大規模停電に備え「夜の防災訓練」 福島市職員らEV給電確認

 
避難所受付でペット同行避難者への対応を確認する参加者=福島市・飯坂学習センター

 福島市は9日、同市飯坂地区で、広範囲の地域全体が停電するブラックアウトを想定した「夜の防災訓練」を初めて実施した。ブラックアウトを想定した大規模な訓練は県内で珍しく協力企業が電気自動車(EV)や液化石油ガス(LPG)発電機で電気を供給する一連の対応を確認した。

 最大震度7を観測した2018(平成30)年の北海道胆振(いぶり)東部地震では国内初のブラックアウトが発生、道内全域約295万戸の停電が発生したことから、万一の事態に備えて訓練を実施した。

 今回の訓練には市職員や協力企業などの約40人が参加した。震度5強の地震が発生し、同市飯坂地区全体が停電したとの想定で行った。市と災害連携協定を結んだ日産自動車と福島日産自動車、日産プリンス福島販売が協力し、EVで電力を供給した。

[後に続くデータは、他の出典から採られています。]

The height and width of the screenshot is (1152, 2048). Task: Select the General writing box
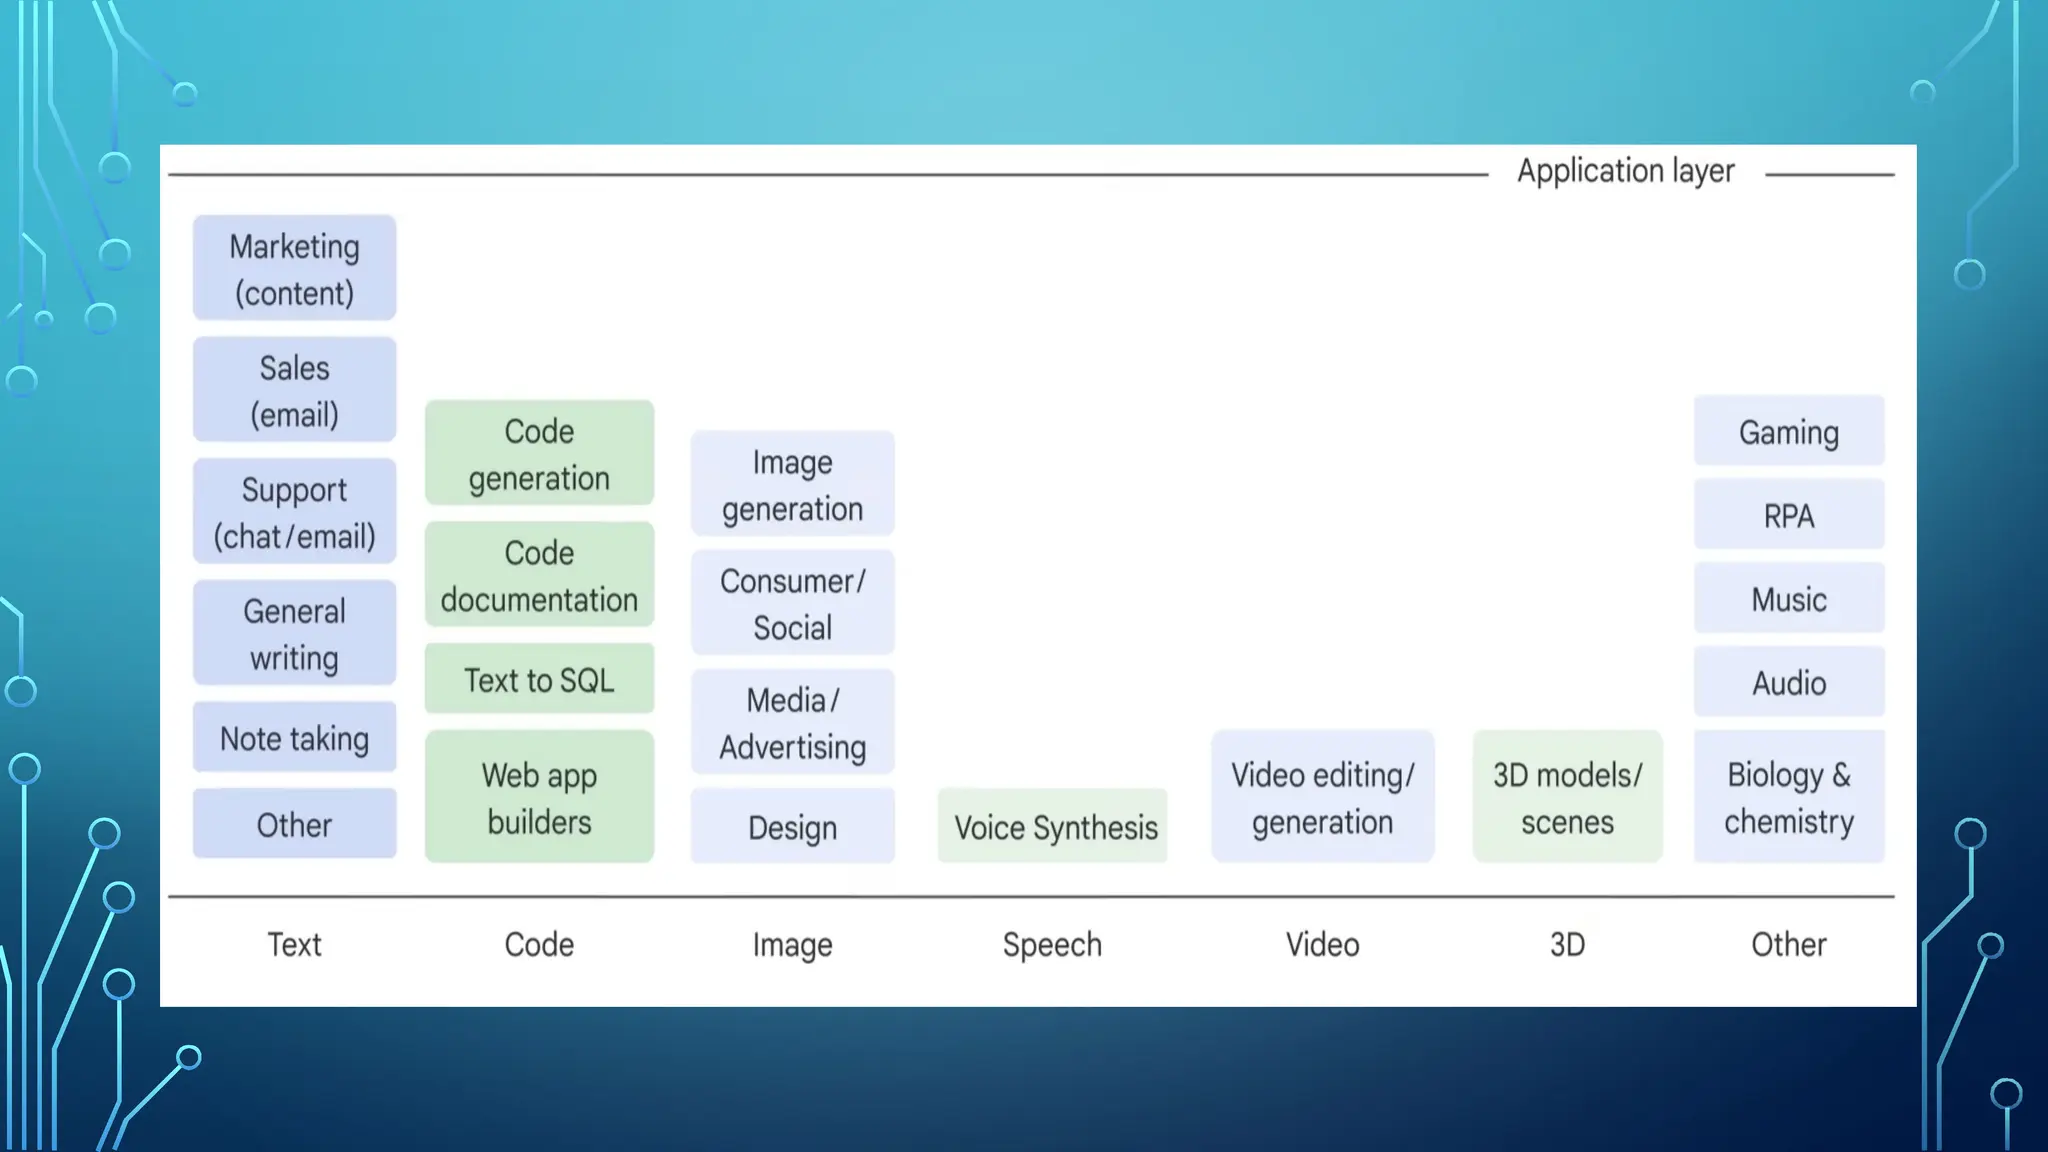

 EVに持ち運べる給電器をつなげ、明かりをつけたり、テレビを使用したりする動きを確認した。EV1台で避難所の約3日分の給電が可能という。またLPG発電機で照明を点灯する訓練も実施した。避難所とした飯坂学習センターでは、県北動物愛護ボランティア会が協力して、投光器で照らされる中、愛犬を連れて避難する人を受け入れる方法を確認した。

 無電力で光るセラミック製蓄光材を活用し、暗闇の中で避難誘導する訓練も行った。木幡浩市長は「暗い中で、いかに避難者を安全に誘導するかが大事。課題を検証した上で市全体で共有し、今後の対策に役立ててほしい」と呼び掛けた。